One of the steps is to extract building footprints from historic aerial images taken in the 1940s and 1980s. Our approach was to train a deep learning encoder-decoder network (Unet64¹) on recent (monochromed) imagery using the LINZ building layer². Whilst this yielded excellent results for modern imagery, performance was unacceptably poor when applying the model to the historic aerial images. First, the historic imagery was taken using photographic film rather than digital capture, resulting in a completely different noise (graininess) profile. Second, the lighting conditions varied enormously across the three time periods, with both shadowing (from varying light angle) and contrast varying substantially both across the image sets and within the earlier sets.

Finally, the image quality for the 1940s imagery was particularly low, with poor (and variable) focus and high levels of lens dropoff. However, there were no training labels available to train specific models for the historic image sets because of a lack of label data. To overcome these issues, we tried a variety of methods for dealing with imperfect data. First, the historic images were pre-processed to overcome some of the shortfalls, such as histogram normalisation, noise reduction and sharpening. We then trained a model for the first city (Hamilton), using the 1980s imagery but the current building labels.

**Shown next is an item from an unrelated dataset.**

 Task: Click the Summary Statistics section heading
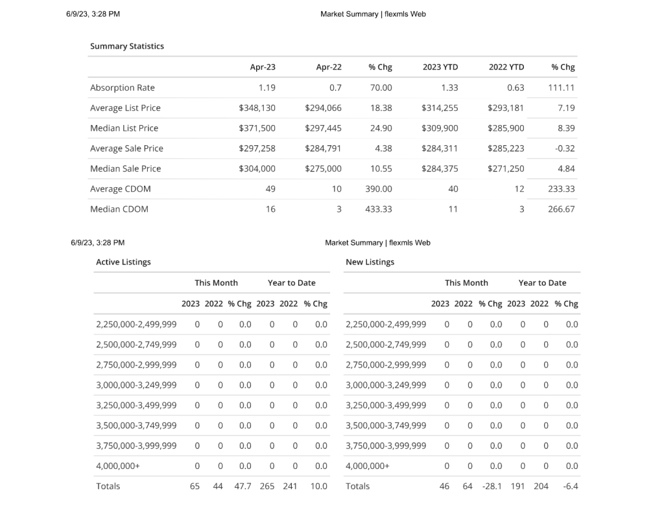pos(127,47)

This training set had substantial imperfections: many of the buildings in the current labels did not exist in 1980 or had been modified. Further, the orthomosaic created from the historic imagery was not perfectly registered because of unpredictable distortions in the images; buildings were often displaced by up to several metres. Nonetheless, by including only image tiles where there was reasonable agreement between the historic image and the modern labels, we succeeded in training a model that reliably detected buildings in the raw 1980s imagery. We then retrained the model using the pre-processed images, and used this model to detect buildings in the 1940s imagery with impressive accuracy, despite the substantial differences between the image sets.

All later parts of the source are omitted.